Health happens in our streets, especially when our people can safely choose to walk, bike or use public transit. In May, I signed an enhanced Complete and Green Streets executive order to guide city departments in building and maintaining public streets. Our streets should be built to improve environmental quality and enable safe access for people of all ages and abilities. And our budget this year includes an unprecedented investment in sidewalks and bikeways. Our new Strategic Plan for Sidewalks and Bikeways won’t just be about infrastructure or recreation. It will also be about health, and the Health Department is a key part of the team.
Health happens in our parks and on our greenways. We just launched a new master planning process for our parks and greenways, the health department is on the steering committee, and positive health impact is a goal. We’ve also applied for federal funding to help us build out the I-440 greenway. This would be an elevated greenway along approximately seven miles of highway. It would be Nashville’s equivalent of Atlanta’s BeltLine, and provide a safe and healthy option for people to move around.
Health happens in neighborhoods with safe, affordable housing, in communities where everyone has the opportunity to thrive. Recently, Nashville was named a Promise Zone community by U.S. Department of Housing and Urban Development. This designation will support collaborative efforts to engage some of our most challenged communities. It will help us coordinate the efforts of community leaders, government and nonprofits and make it easier to realize a vision in which everyone in every neighborhood can thrive. With the Promise Zone designation, we have a new opportunity to turn unhealthy deserts of poverty into places of hope and health.
Health also happens when our community embraces and supports our children and youth, when they are affirmed and given hope. Health crumbles when there is no hope, when children learn violence and turn to violence. Recently in Nashville we have faced an epidemic of violence affecting our youth.
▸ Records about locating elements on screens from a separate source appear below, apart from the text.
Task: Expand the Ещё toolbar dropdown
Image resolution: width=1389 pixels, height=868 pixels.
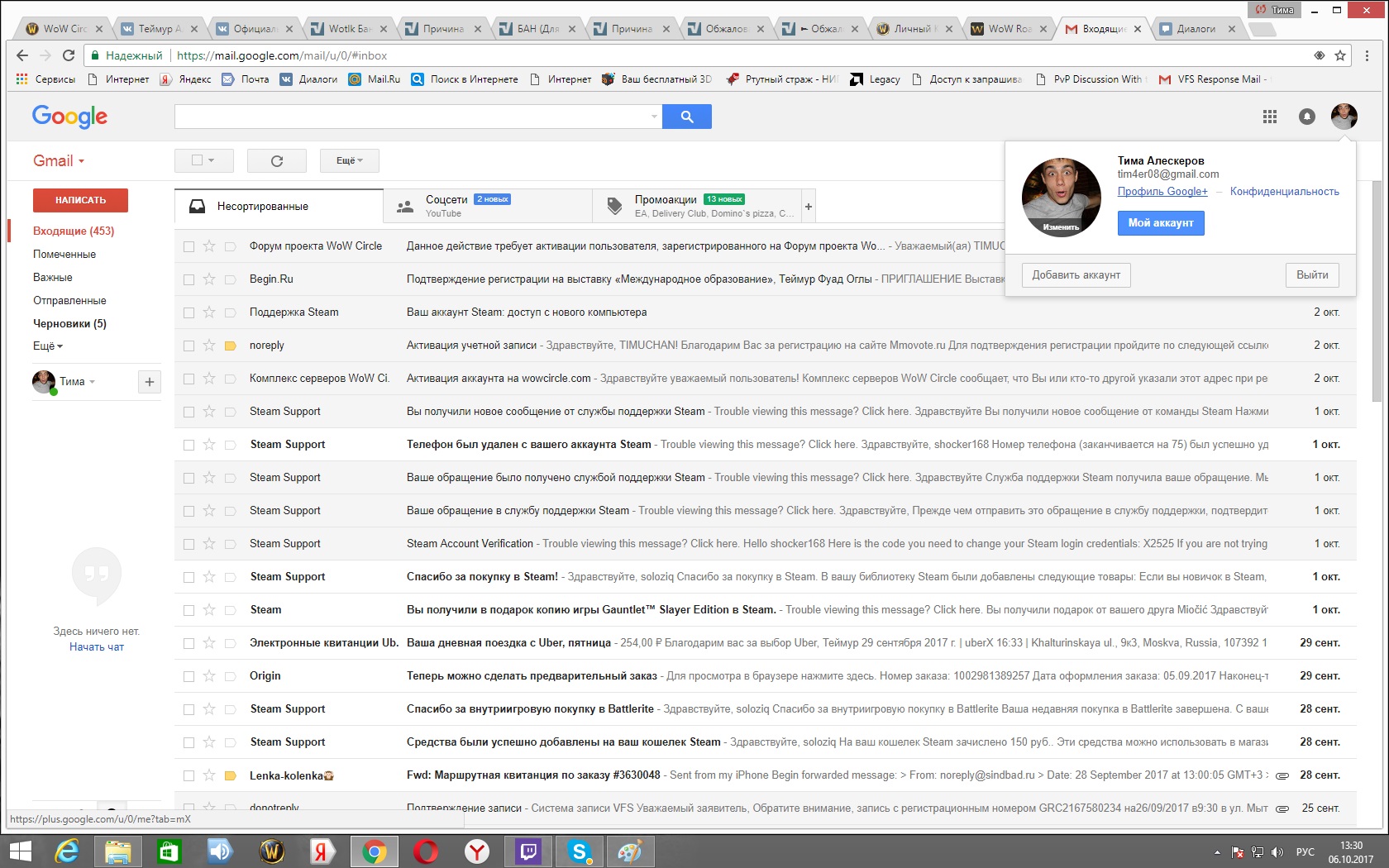Action: 349,160

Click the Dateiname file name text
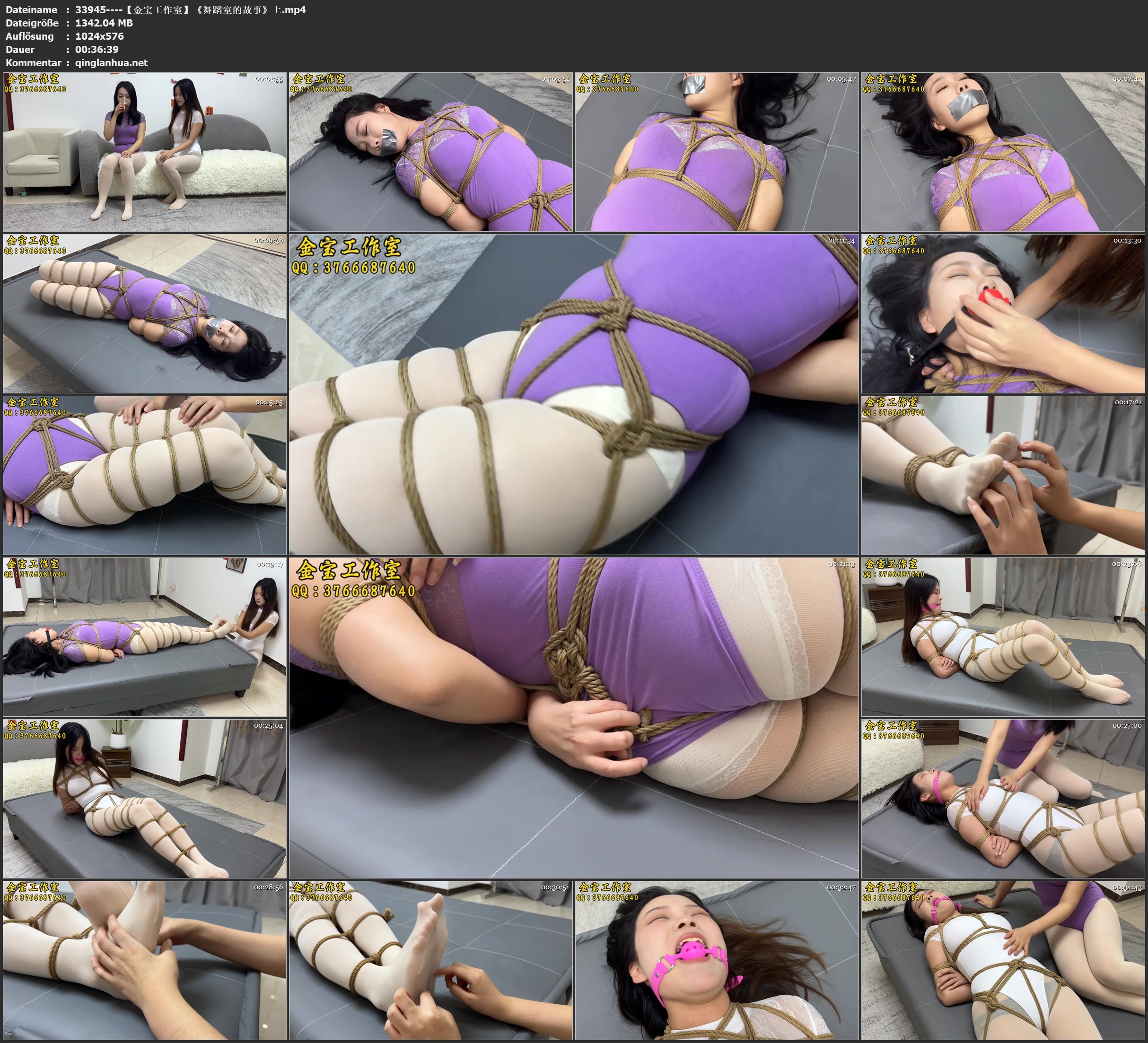tap(190, 9)
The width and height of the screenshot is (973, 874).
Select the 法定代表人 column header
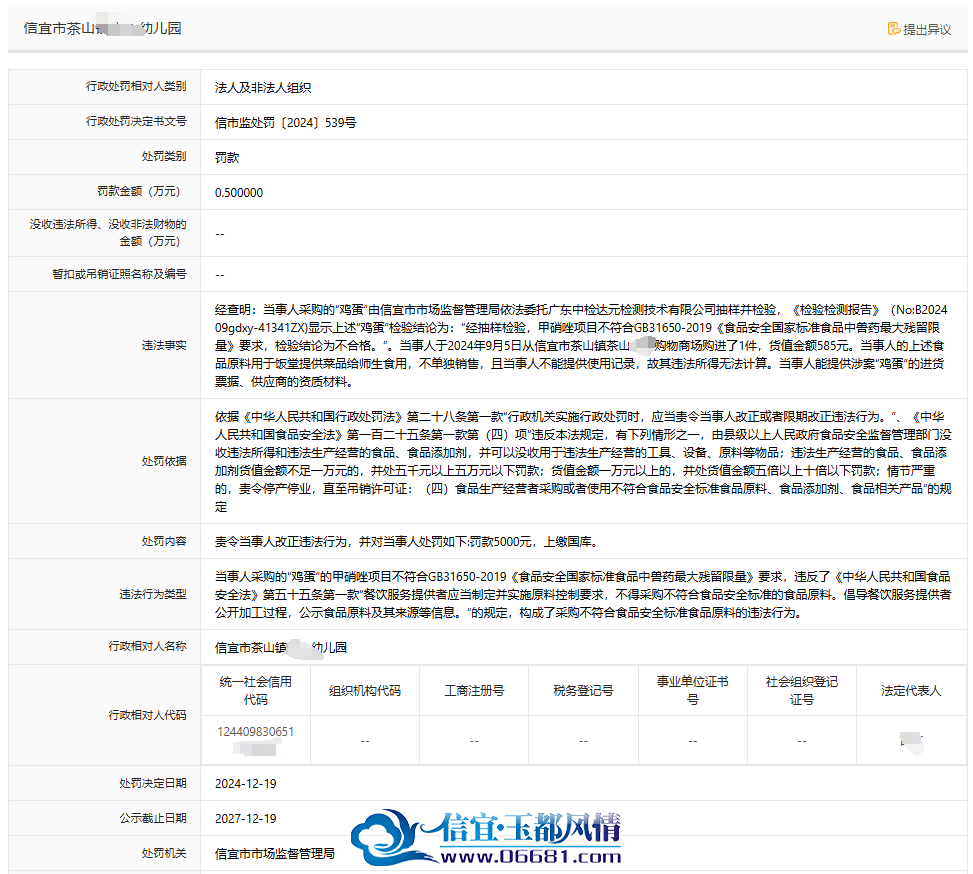911,690
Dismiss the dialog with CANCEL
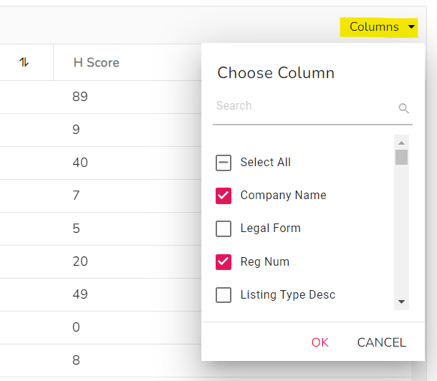The height and width of the screenshot is (381, 437). point(381,342)
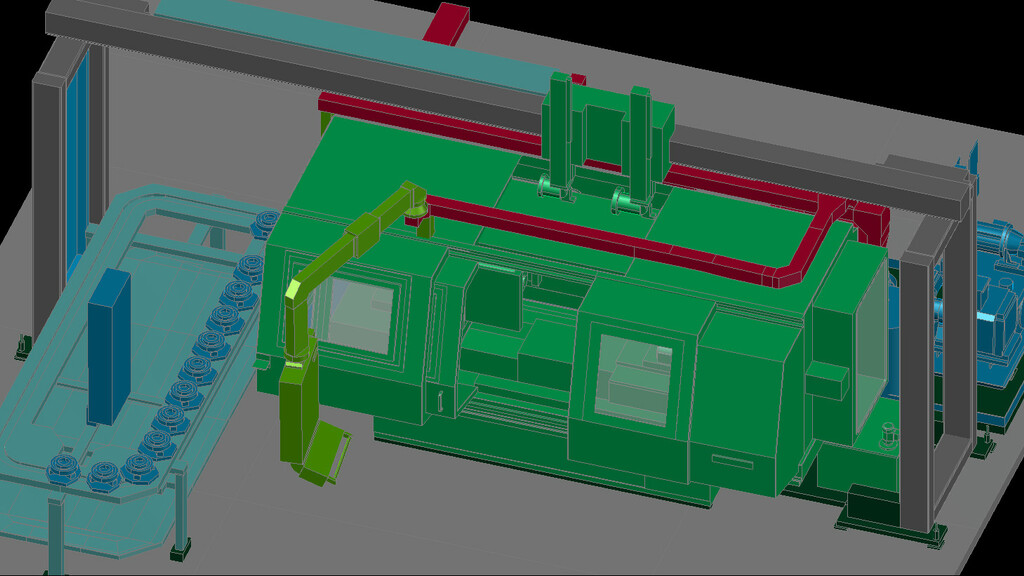Pick the topmost blue workpiece on the conveyor

[x=266, y=224]
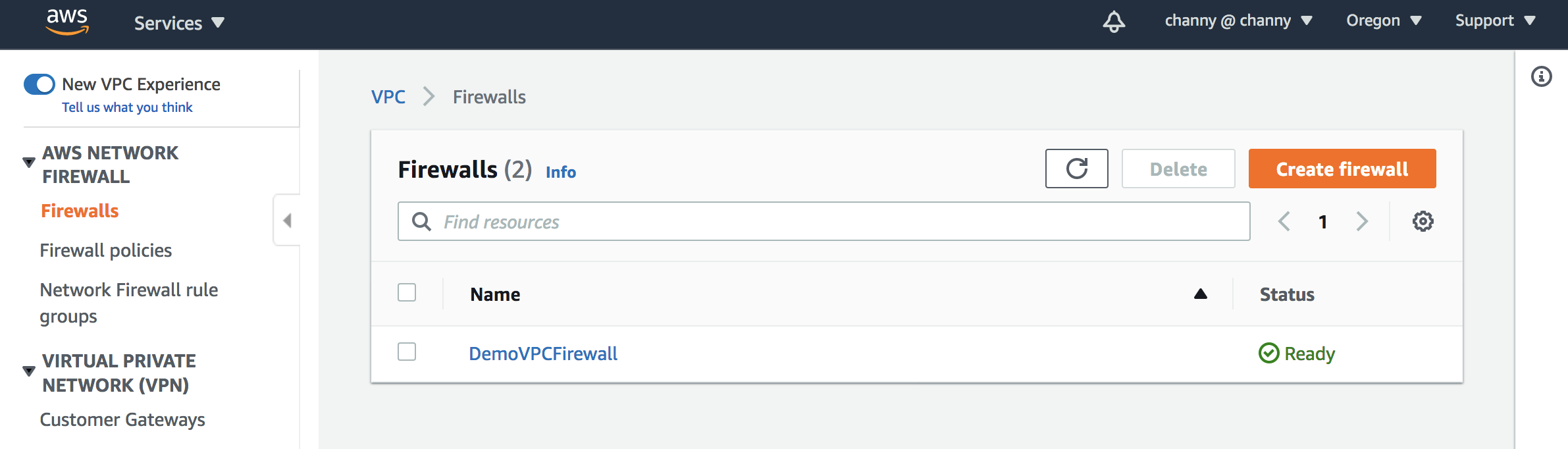The width and height of the screenshot is (1568, 449).
Task: Open the DemoVPCFirewall link
Action: (543, 354)
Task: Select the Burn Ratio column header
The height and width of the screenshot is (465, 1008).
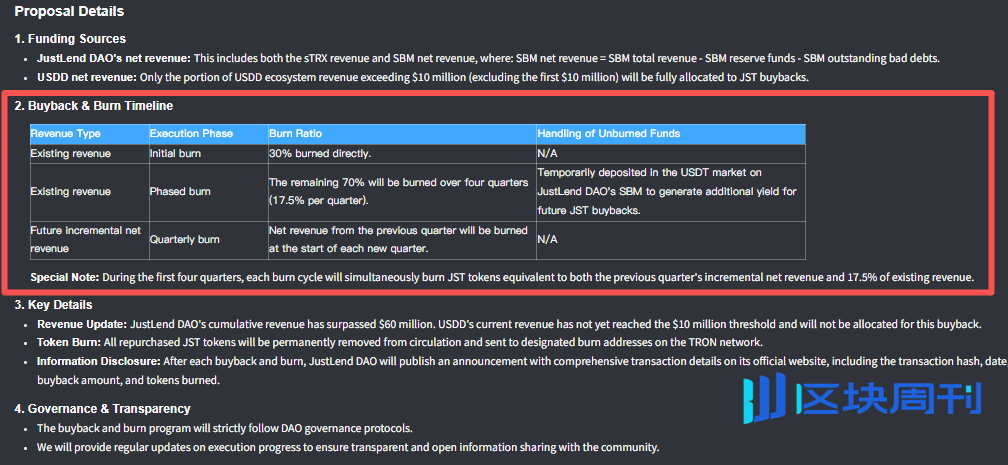Action: coord(296,133)
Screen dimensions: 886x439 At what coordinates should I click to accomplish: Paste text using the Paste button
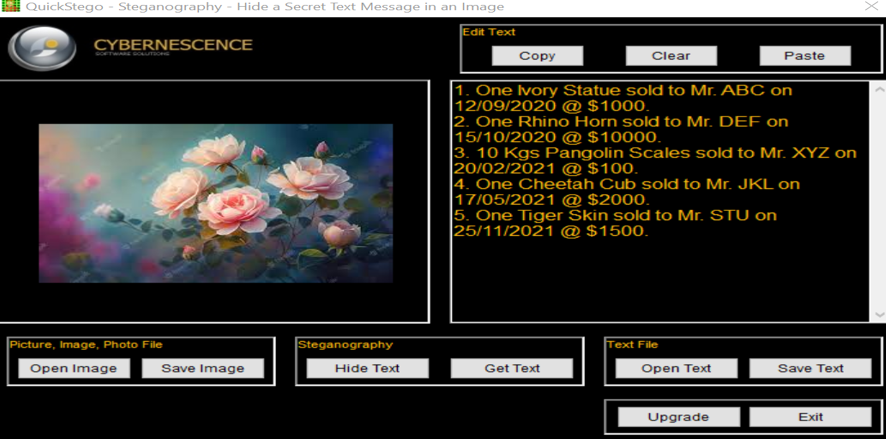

We went to the youth, through a series of summits, to determine what we can do to replace the violence with opportunities. Based on recommendations from the youth violence summits, I am calling on businesses, government agencies and nonprofits to help us place 10,000 youth in jobs and internships next summer.
Finally, health happens when Metro department leaders – from Public Works to HR, from Juvenile Court to Parks and Recreation – meet regularly to advance health through a collaborative “Health in All Policies” approach.
These are just some examples of what we have been doing to make Nashville a healthier place.
Improving Nashville’s health is not something that a mayor can do alone, that a health department can do alone, or even that government can do by itself. We need to join together and work collaboratively with communities and across organizations to improve community health.
So health happens when partners come together to advance Nashville’s Community Health Improvement Plan. And health happens when we have the opportunity to join the Public Health 3.0 listening tour, and a committed group comes together with our local health department.
We need to re-imagine how we move our community toward better health, and we need to strategize about what more we can do. Better health is something we can achieve if we make a commitment and we work together.
Let’s make Nashville known not just as a place where health care happens, but also as a place where health happens.